Bellatrix non udiva altro dalla stanza nella quale si trovava, ma non era importante al momento e  d'altronde non aveva bisogno di saperne di più. L’unica cosa davvero fondamentale era rispettare i tempi fissati. Sapeva che se Rabastan avesse continuato la colluttazione ancora a lungo, probabilmente sarebbe dovuta intervenire e porre fine alla questione. Era una problema di tempi, non di intenzioni e pensieri e ad ogni modo, quando si aveva a che fare con degli auror esperti come i coniugi Paciock, era bene di spicciarsi. Un tonfo più forte degli altri fece sussultare Rodolphus di fianco a lei. “Ci farà ammazzare” sbottò infine l’uomo da dietro la maschera.

“Lascialo fare….” Sibilò in risposta la donna fermando l’avanzata dell’uomo con il braccio sinistro, sbarrandogli la strada. “Noi abbiamo l’ordine di aspettarli qui. Inoltre Rabastan non è solo. Se la caveranno.”   Era interessante il senso pratico ed essenziale della donna, ma pareva non aver convinto pienamente il suo compagno.

“Crouch è solo un ragazzo”

“Affari suoi” ribatté lei con stizza “Se è abbastanza sveglio da capire l’onore che gli stiamo elargendo, sarà anche abbastanza intelligente da morire per esso all’occorrenza.”

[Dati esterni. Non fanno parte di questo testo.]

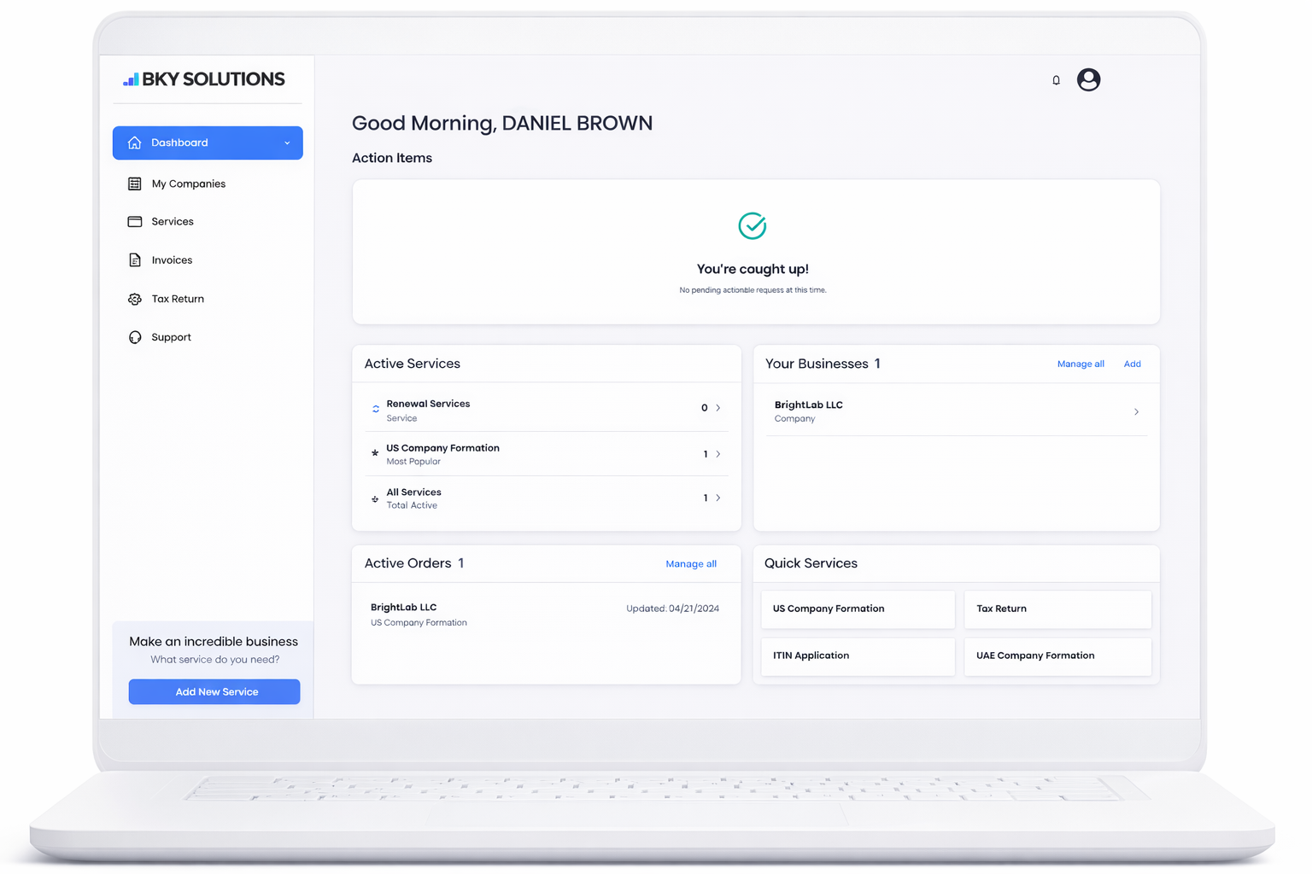Viewport: 1312px width, 874px height.
Task: Click Add link in Your Businesses
Action: 1132,364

La porta si aperse proprio in quell’istante e la luce del salotto inondò l’ingresso come un fiume. Sembrava un sacco di patate, ma quello che cadde ai piedi di Bellatrix era il corpo privo di sensi di Frank Paciock. Rabastan lo aveva letteralmente gettato, senza troppi complimenti, in pasto ai compagni ed ora attendeva sull’uscio ansimante con il cuore ancora palpitante per il furioso scontro appena concluso. Dietro di lui con una ferita gocciolante al braccio destro si stagliava la magra figura di Barty Crouch Jr.

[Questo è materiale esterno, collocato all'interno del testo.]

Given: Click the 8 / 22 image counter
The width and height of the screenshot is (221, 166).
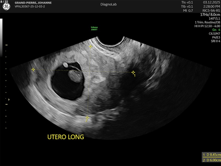Looking at the screenshot, I should tap(4, 2).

“Ammazza quel bastardo…” inveì reggendosi il braccio ferito. Lo sguardo iniettato di sangue, esaltato e folle. “Ammazzalo. Mi ha colpito, mi ha…”

Un raggio di luce gli sibilò vicino all’orecchio, colpendo lo stipite di fianco. Bellatrix aveva estratto la bacchetta e senza remore aveva lanciato uno stupeficium, sbagliando volutamente la mira. L’urto comunque fu violento ed il ragazzo cadde all’indietro, sbattendo il sedere sulle mattonelle del salottino. Lo sguardo della donna era raggelante. “Pensa a trovare la moglie” disse soltanto, e come preda di chissà quale recondita paura, Barty si affrettò ad alzarsi. Lo videro salire la rampa di scale che portava al secondo piano, fino ad essere inghiottito dall’oscurità.

“Rabastan, stagli dietro…” gli disse, vedendolo sparire. Probabilmente nonostante le sue chiacchiere di poco prima non si fidava appieno del giovane. “Deve esserci anche un bambino. Probabilmente è con sua madre, uccidilo e portami la donna.”

L’uomo annuì lentamente, da dietro la maschera argentea e risalì anch’esso i pochi gradini che lo separavano dal secondo piano. Rodolphus afferrò l’auror in terra per i capelli, sollevandogli il viso. Frank Paciock presentava numerose ferite alla fronte e sullo zigomo sinistro. Erano tagli profondi e sanguinolenti, contusioni e una traccia di ecchimosi che si estendeva dal collo probabilmente per tutta la spalla. “Questo qui è più morto che vivo” disse lasciando la presa, mentre la testa dell’uomo cozzava nuovamente sul pavimento. Bellatrix si degnò appena di voltarsi nella sua direzione, perché pareva ben più attenta a qualsiasi rumore giungesse dal piano superiore. Frank venne trascinato fino alla parete del corridoio, e raddrizzato alla buona. La schiena poggiata al muro pendeva in avanti, e la testa dapprima poggiata sulla spalla, ciondolo sinistramente, esanime.  Non aveva più con se la bacchetta. Gli era stata prudentemente confiscata da Rabastan appena terminato il duello. Un raggio di luce vermiglia era scaturito da quella bacchetta e poi si era dissolto nel buio. Appena pochi secondi e l’uomo di era ritrovato a strisciare sul pavimento per recuperare la preziosa arma, cercando disperatamente di giungere in sua prossimità prima dell’avversario. Non era stato così, e se ne accorse prima ancora che il mangiamorte avesse terminato di pronunciare l’incantesimo di appello. La bacchetta schizzò in aria come aggrappata ad un filo invisibile e finì proprio nelle mani di Rabastan che, l’agguantò, con un sorriso folle che per fortuna Frank non poté vedere. Il buio lo colse con rapidità, facendolo sprofondare in un abisso di sogni tinti di rosso. Si era battuto con valore, ma per sua sfortuna non era stato sufficiente. Rodolphus aveva terminato di bloccarlo con le funi magiche, ed ora difficilmente si sarebbe potuto liberare. Doveva attendere lì, immobilizzato ed inerme, la cattura di sua moglie.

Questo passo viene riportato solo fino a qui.